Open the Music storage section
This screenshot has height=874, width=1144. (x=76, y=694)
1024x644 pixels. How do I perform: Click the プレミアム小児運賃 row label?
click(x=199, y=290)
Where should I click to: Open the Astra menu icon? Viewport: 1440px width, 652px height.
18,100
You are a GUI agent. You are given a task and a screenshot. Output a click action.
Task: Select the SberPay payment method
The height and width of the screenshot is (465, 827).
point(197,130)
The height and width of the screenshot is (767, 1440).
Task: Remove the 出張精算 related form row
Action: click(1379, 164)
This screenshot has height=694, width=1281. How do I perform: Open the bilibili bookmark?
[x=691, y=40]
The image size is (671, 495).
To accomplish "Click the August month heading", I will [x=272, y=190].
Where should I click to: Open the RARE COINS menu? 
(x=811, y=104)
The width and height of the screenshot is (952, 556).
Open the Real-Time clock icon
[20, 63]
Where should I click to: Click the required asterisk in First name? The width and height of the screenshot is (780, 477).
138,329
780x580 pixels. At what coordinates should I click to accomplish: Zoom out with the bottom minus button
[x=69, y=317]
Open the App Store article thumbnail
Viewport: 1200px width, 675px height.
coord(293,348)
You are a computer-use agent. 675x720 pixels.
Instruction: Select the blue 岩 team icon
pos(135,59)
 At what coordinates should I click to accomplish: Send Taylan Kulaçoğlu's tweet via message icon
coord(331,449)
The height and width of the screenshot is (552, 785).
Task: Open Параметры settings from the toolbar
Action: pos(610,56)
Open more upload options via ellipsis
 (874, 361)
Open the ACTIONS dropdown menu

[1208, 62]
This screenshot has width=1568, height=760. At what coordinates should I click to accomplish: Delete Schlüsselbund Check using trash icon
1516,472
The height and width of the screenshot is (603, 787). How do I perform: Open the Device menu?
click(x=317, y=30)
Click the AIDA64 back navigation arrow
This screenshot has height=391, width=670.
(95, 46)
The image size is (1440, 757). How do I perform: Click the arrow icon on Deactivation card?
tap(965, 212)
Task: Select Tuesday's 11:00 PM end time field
******************************
• What the task asks
State how many lines of the data above contain the string "agent", leaving out everything but the number.

• Task result
2